Where the area was completely cultivated before planting, but seed dispersing tree of heaven specimens were not removed in time, this invasive plant could still survive in the newly planted stands. Therefore repeated treatment was needed.

Oppositely to Peszér-forest, on these areas common hackberry (Celtis occidentalis L.) does not cause real problems, probably because this species was not artificially planted here. In Peszér-forest hackberry was introduced before 1945, not like on the areas visited currently.

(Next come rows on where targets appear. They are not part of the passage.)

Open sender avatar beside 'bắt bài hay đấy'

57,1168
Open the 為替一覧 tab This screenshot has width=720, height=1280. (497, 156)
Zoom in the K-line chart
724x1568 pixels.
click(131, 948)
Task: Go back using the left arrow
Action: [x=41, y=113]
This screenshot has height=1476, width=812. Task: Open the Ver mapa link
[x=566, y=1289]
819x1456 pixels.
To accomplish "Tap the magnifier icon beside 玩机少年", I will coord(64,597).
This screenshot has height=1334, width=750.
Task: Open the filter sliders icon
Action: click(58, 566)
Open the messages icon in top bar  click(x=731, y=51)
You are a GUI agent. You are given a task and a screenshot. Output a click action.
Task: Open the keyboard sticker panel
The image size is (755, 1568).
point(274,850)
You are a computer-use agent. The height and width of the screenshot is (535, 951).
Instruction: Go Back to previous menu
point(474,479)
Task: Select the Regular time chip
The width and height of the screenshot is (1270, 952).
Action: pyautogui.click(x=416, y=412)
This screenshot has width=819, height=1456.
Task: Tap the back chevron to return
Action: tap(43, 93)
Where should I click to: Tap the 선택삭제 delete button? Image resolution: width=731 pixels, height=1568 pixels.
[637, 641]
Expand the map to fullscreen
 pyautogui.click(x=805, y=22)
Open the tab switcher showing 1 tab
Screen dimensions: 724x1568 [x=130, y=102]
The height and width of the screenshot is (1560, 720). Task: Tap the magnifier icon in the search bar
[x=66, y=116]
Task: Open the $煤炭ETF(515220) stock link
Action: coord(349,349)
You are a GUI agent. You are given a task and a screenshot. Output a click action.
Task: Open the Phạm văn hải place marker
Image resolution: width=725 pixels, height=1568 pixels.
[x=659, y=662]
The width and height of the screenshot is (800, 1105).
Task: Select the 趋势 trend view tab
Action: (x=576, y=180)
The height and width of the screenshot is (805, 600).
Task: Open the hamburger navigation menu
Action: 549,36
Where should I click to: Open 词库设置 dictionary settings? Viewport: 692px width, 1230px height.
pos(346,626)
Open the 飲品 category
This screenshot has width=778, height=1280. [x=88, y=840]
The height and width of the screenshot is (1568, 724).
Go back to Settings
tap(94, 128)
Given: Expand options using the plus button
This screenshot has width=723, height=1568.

Similar observations was made in the case of black cherry (Prunus serotina Erhart). As Duna-Ipoly National Park Directorate colleagues shared: in the forests near Nagykőrös this species poses remarkable problem, and spreads rapidly. In this area black cherry was planted in many stands as a lower-canopy mix species. But near Örkény this species is not observable, since it was not introduced.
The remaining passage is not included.